> **Task goal**
Copy each of the records below word for word, with no changes.

> **Data**
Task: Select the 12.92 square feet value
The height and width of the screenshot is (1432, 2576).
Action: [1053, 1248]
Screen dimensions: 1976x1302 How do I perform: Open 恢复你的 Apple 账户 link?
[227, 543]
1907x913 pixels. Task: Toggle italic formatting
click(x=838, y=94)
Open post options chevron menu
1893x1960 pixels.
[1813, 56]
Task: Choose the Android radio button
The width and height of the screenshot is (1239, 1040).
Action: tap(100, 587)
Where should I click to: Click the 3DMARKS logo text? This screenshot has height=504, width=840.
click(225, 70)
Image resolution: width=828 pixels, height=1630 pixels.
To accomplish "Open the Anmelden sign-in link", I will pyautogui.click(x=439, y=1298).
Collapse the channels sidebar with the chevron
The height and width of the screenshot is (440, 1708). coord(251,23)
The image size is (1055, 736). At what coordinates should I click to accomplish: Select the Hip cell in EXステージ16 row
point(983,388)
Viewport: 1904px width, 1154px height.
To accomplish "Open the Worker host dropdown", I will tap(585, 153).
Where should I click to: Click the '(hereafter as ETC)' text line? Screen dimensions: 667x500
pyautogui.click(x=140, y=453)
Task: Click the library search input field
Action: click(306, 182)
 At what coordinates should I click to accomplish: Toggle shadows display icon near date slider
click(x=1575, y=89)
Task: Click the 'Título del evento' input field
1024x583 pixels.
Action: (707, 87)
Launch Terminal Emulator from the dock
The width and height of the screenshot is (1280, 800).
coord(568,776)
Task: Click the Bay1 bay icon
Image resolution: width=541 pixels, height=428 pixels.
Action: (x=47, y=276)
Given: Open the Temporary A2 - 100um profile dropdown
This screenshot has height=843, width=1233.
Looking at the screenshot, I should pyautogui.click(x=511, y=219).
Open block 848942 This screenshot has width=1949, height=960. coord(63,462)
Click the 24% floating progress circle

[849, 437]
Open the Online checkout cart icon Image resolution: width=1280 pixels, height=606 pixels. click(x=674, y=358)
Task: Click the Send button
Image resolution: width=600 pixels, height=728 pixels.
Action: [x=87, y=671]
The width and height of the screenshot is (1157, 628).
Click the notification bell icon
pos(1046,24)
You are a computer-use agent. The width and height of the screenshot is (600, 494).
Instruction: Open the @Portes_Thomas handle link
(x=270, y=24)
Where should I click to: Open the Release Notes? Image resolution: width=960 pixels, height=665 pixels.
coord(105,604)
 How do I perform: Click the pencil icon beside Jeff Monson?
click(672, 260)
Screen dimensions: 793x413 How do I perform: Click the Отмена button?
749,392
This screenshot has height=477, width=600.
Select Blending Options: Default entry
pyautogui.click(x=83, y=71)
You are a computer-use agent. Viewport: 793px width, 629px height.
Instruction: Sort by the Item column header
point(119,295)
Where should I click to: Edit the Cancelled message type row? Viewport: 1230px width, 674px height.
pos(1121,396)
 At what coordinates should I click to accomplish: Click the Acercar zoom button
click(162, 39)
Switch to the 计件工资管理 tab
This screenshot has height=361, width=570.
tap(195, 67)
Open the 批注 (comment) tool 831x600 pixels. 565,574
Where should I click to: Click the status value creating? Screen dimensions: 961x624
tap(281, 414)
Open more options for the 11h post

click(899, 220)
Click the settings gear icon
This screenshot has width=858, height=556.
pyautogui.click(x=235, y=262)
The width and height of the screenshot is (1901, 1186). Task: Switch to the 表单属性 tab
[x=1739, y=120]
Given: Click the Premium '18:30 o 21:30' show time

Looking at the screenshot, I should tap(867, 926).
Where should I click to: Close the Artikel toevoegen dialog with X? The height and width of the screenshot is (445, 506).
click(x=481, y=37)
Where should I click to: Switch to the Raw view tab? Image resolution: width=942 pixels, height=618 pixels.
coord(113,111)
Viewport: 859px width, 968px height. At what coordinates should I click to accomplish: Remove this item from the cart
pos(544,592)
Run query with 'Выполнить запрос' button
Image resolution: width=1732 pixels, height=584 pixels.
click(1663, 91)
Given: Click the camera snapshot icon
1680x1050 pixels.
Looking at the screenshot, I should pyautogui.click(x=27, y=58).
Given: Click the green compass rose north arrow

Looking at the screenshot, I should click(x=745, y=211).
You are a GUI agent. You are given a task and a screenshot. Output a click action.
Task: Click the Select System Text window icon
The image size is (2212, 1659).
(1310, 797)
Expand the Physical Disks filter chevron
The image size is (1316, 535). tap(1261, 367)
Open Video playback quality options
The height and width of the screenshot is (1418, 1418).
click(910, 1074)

> **Finished answer**
Task: Select the 12.92 square feet value
The height and width of the screenshot is (1432, 2576).
Action: [1053, 1248]
Screen dimensions: 1976x1302 How do I perform: Open 恢复你的 Apple 账户 link?
[227, 543]
1907x913 pixels. Task: Toggle italic formatting
click(x=838, y=94)
Open post options chevron menu
1893x1960 pixels.
[1813, 56]
Task: Choose the Android radio button
The width and height of the screenshot is (1239, 1040).
Action: tap(100, 587)
Where should I click to: Click the 3DMARKS logo text? This screenshot has height=504, width=840.
click(225, 70)
Image resolution: width=828 pixels, height=1630 pixels.
To accomplish "Open the Anmelden sign-in link", I will pyautogui.click(x=439, y=1298).
Collapse the channels sidebar with the chevron
The height and width of the screenshot is (440, 1708). coord(251,23)
The image size is (1055, 736). At what coordinates should I click to accomplish: Select the Hip cell in EXステージ16 row
point(983,388)
Viewport: 1904px width, 1154px height.
To accomplish "Open the Worker host dropdown", I will tap(585, 153).
Where should I click to: Click the '(hereafter as ETC)' text line? Screen dimensions: 667x500
pyautogui.click(x=140, y=453)
Task: Click the library search input field
Action: click(306, 182)
 At what coordinates should I click to accomplish: Toggle shadows display icon near date slider
click(x=1575, y=89)
Task: Click the 'Título del evento' input field
1024x583 pixels.
Action: (707, 87)
Launch Terminal Emulator from the dock
The width and height of the screenshot is (1280, 800).
coord(568,776)
Task: Click the Bay1 bay icon
Image resolution: width=541 pixels, height=428 pixels.
Action: (x=47, y=276)
Given: Open the Temporary A2 - 100um profile dropdown
This screenshot has height=843, width=1233.
Looking at the screenshot, I should pyautogui.click(x=511, y=219).
Open block 848942 This screenshot has width=1949, height=960. coord(63,462)
Click the 24% floating progress circle

[849, 437]
Open the Online checkout cart icon Image resolution: width=1280 pixels, height=606 pixels. click(x=674, y=358)
Task: Click the Send button
Image resolution: width=600 pixels, height=728 pixels.
Action: [x=87, y=671]
The width and height of the screenshot is (1157, 628).
Click the notification bell icon
pos(1046,24)
You are a computer-use agent. The width and height of the screenshot is (600, 494).
Instruction: Open the @Portes_Thomas handle link
(x=270, y=24)
Where should I click to: Open the Release Notes? Image resolution: width=960 pixels, height=665 pixels.
coord(105,604)
 How do I perform: Click the pencil icon beside Jeff Monson?
click(672, 260)
Screen dimensions: 793x413 How do I perform: Click the Отмена button?
749,392
This screenshot has height=477, width=600.
Select Blending Options: Default entry
pyautogui.click(x=83, y=71)
You are a computer-use agent. Viewport: 793px width, 629px height.
Instruction: Sort by the Item column header
point(119,295)
Where should I click to: Edit the Cancelled message type row? Viewport: 1230px width, 674px height.
pos(1121,396)
 At what coordinates should I click to accomplish: Click the Acercar zoom button
click(162, 39)
Switch to the 计件工资管理 tab
This screenshot has height=361, width=570.
tap(195, 67)
Open the 批注 (comment) tool 831x600 pixels. 565,574
Where should I click to: Click the status value creating? Screen dimensions: 961x624
tap(281, 414)
Open more options for the 11h post

click(899, 220)
Click the settings gear icon
This screenshot has width=858, height=556.
pyautogui.click(x=235, y=262)
The width and height of the screenshot is (1901, 1186). Task: Switch to the 表单属性 tab
[x=1739, y=120]
Given: Click the Premium '18:30 o 21:30' show time

Looking at the screenshot, I should tap(867, 926).
Where should I click to: Close the Artikel toevoegen dialog with X? The height and width of the screenshot is (445, 506).
click(x=481, y=37)
Where should I click to: Switch to the Raw view tab? Image resolution: width=942 pixels, height=618 pixels.
coord(113,111)
Viewport: 859px width, 968px height. At what coordinates should I click to accomplish: Remove this item from the cart
pos(544,592)
Run query with 'Выполнить запрос' button
Image resolution: width=1732 pixels, height=584 pixels.
click(1663, 91)
Given: Click the camera snapshot icon
1680x1050 pixels.
Looking at the screenshot, I should pyautogui.click(x=27, y=58).
Given: Click the green compass rose north arrow

Looking at the screenshot, I should click(x=745, y=211).
You are a GUI agent. You are given a task and a screenshot. Output a click action.
Task: Click the Select System Text window icon
The image size is (2212, 1659).
(1310, 797)
Expand the Physical Disks filter chevron
The image size is (1316, 535). tap(1261, 367)
Open Video playback quality options
The height and width of the screenshot is (1418, 1418).
click(910, 1074)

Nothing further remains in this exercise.